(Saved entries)
┄┄┄┄┄┄┄┄┄┄
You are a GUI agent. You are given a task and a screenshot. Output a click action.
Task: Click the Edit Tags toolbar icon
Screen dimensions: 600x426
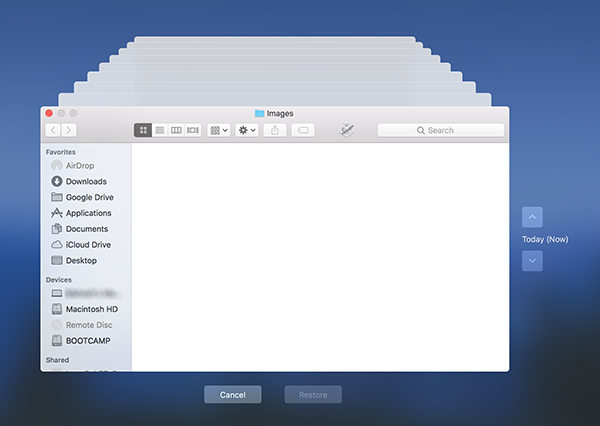coord(303,130)

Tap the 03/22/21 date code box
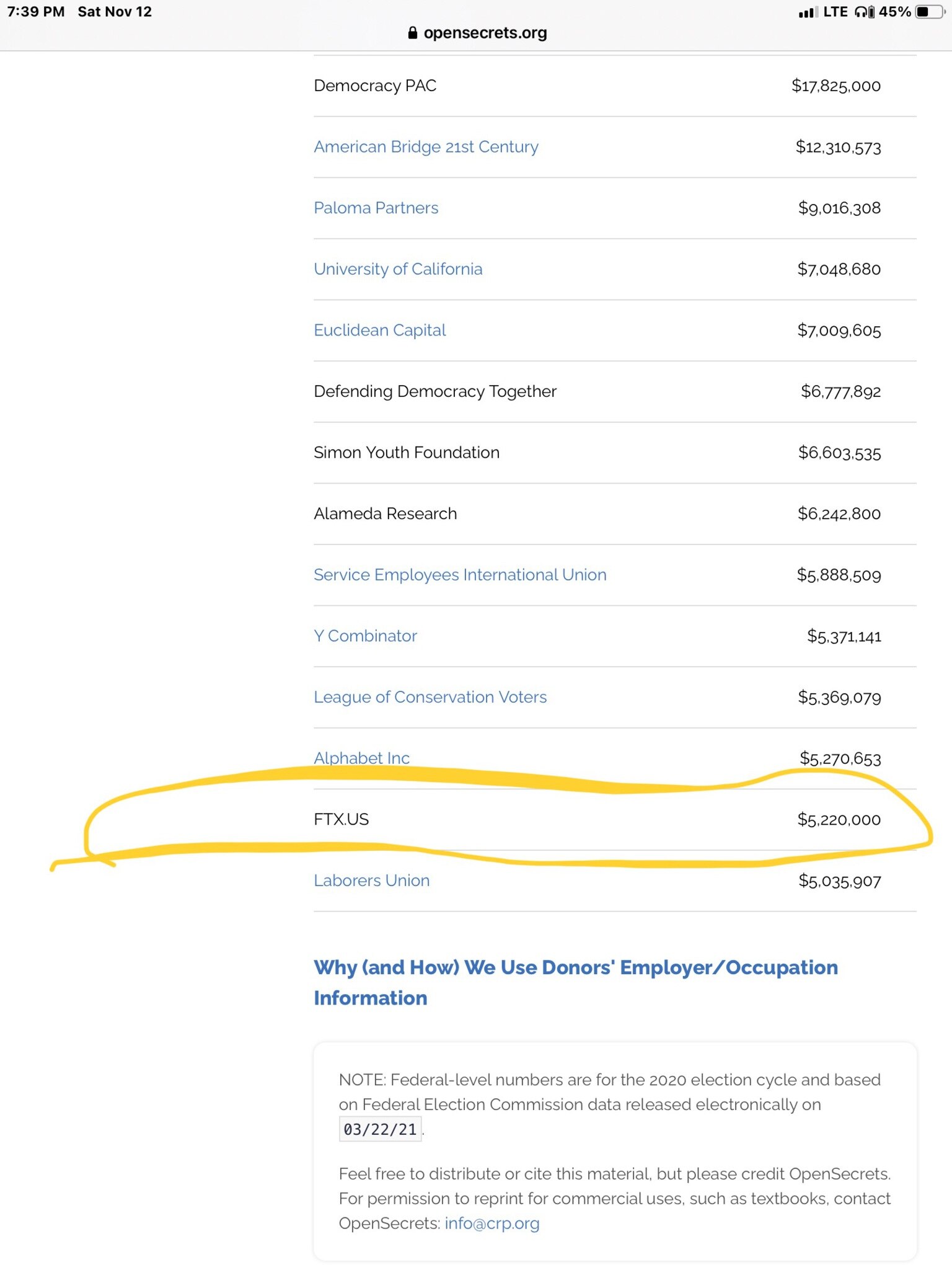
┄┄┄┄┄┄┄┄┄┄
**PROBLEM DESCRIPTION**
Please print all of the records above exactly, omitting each picture.

**EXERCISE RESPONSE**
You are a GUI agent. You are given a task and a screenshot. Output a click action.
Task: Click the Edit Tags toolbar icon
Screen dimensions: 600x426
coord(303,130)

Tap the 03/22/21 date code box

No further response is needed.